A 26 de agosto alguém, aqui em casa, disse-me que tinha sentido o sismo como um grito da Terra, um desabafo de alerta do planeta em que vivemos. Esta é uma fascinante interpretação da tectónica de placas e das consequências do movimento destas. O que há mais, para além da tectónica de placas, que justifica que alguém tenha esta perceção de “grito da Terra”?
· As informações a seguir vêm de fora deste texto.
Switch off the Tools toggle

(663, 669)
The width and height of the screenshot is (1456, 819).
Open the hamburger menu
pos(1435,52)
O geólogo, que sou, pousa esta caneta e assume que as coisas estão todas ligadas, provavelmente muito mais do que supomos. Obviamente que falta saber, ou admitir, como se relaciona tudo o resto com a tectónica? A Terra geológica com a biológica. Se quisermos, a vida com o inerte. Será que esta dicotomia, vida e não vida, faz sentido? Será que a Terra, enquanto planeta, tem algum modo de vida que lhe permite gritar? A verdade é que nós próprios, humanos, somos Terra, a terra/lugar onde nascemos. O tal conceito de terroir assenta no humano perfeitamente.
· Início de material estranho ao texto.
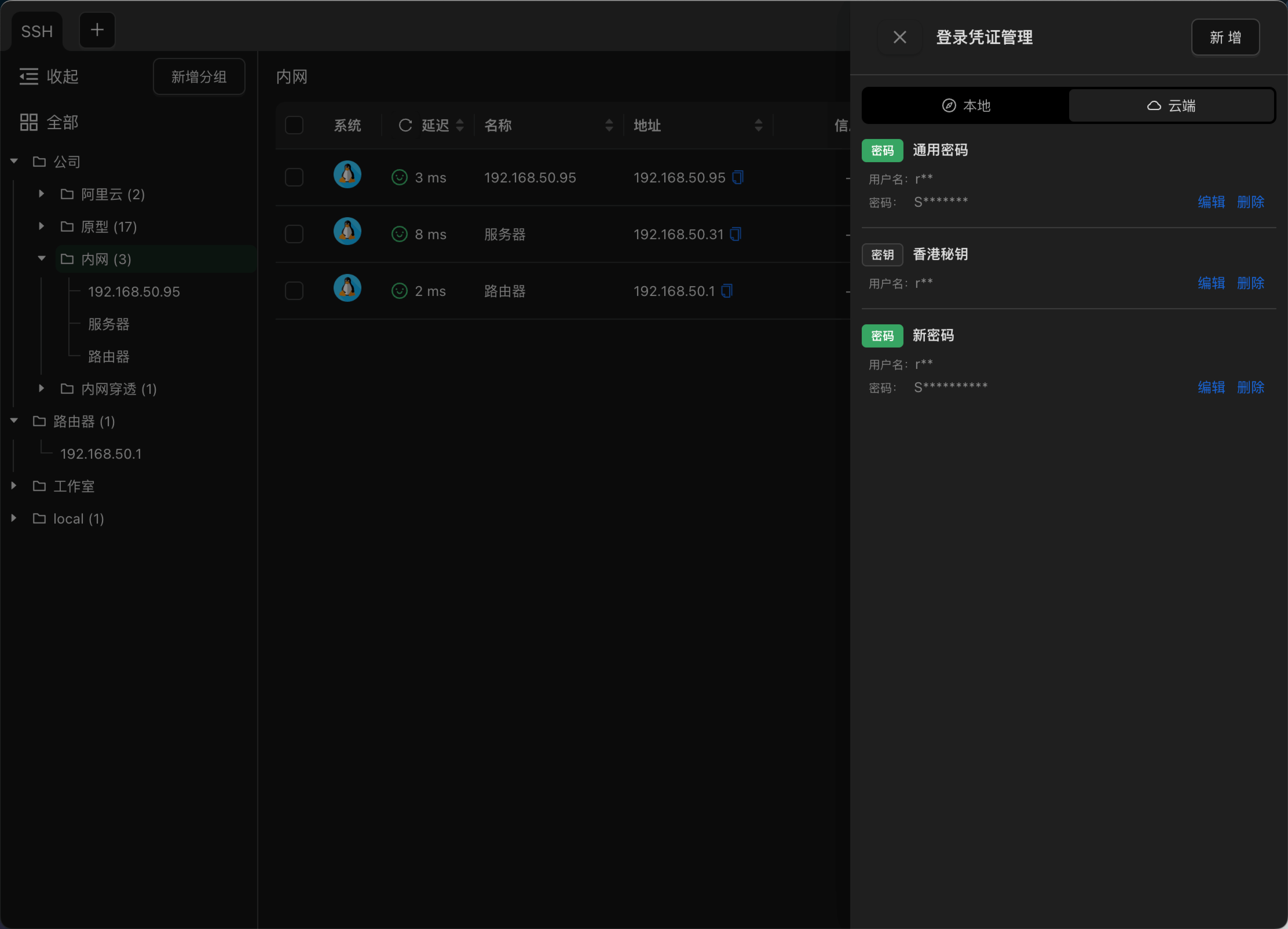
Task: Collapse the 内网 (3) folder arrow
Action: coord(41,259)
Voltemos ao sismo. O geólogo pega na caneta e diz que temos de ser claros, verdadeiros e objetivos: nascemos num lugar sismicamente perigoso. Portugal é um lugar perigoso. Situado nas margens tectónicas entre a Europa e a América e entre a Europa e África, mais complexo seria difícil.
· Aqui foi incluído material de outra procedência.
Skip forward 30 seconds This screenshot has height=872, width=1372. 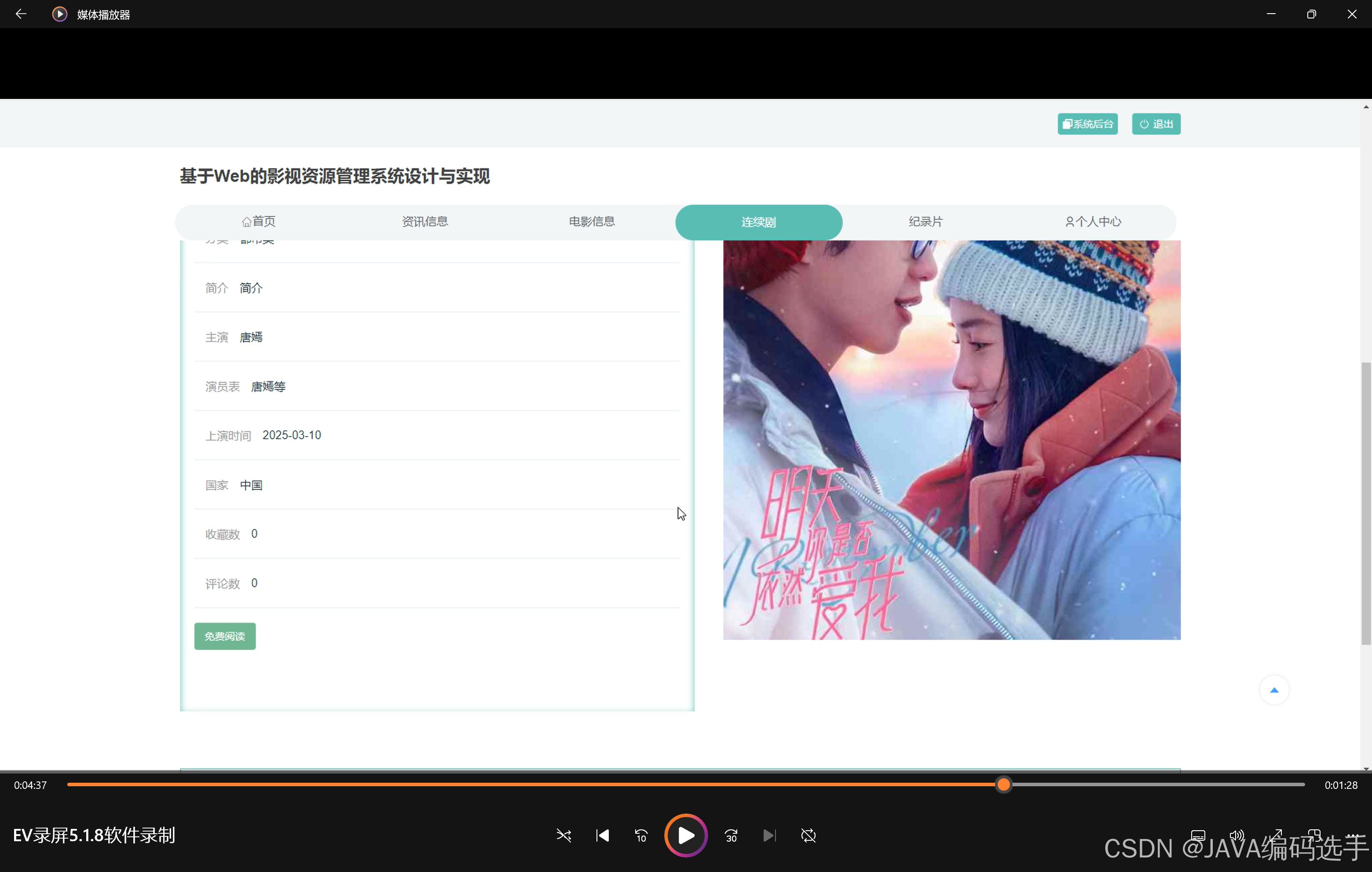[x=731, y=836]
Ao longo da história da Terra, o território que hoje é Portugal sempre teve em posição de grande relevância geológica. É por isto que somos tão geodiversos, ou melhor, geobiodiversos, que tudo muda (rochas, vegetação, paisagem…) em poucos quilómetros em qualquer sentido. E, já agora, a diversidade cultural justifica-se pela mesma causa.
Para além da geologia, há outras razões para que sejamos um país perigoso, entre elas a exposição atlântica e a orientação longitudinal do nosso território face à latitude, que impõe uma enorme variabilidade climática. A agravar o risco que esta natural perigosidade nos confere, temos a incúria e irresponsabilidade dos políticos decisores. Este é um tempo para que os nossos governantes, nos vários níveis da administração, levem a coisa muito a sério, pois fica a certeza de ocorrências cada vez mais frequentes, imprevistas e intensas. Só falta saber quando será o tal terramoto.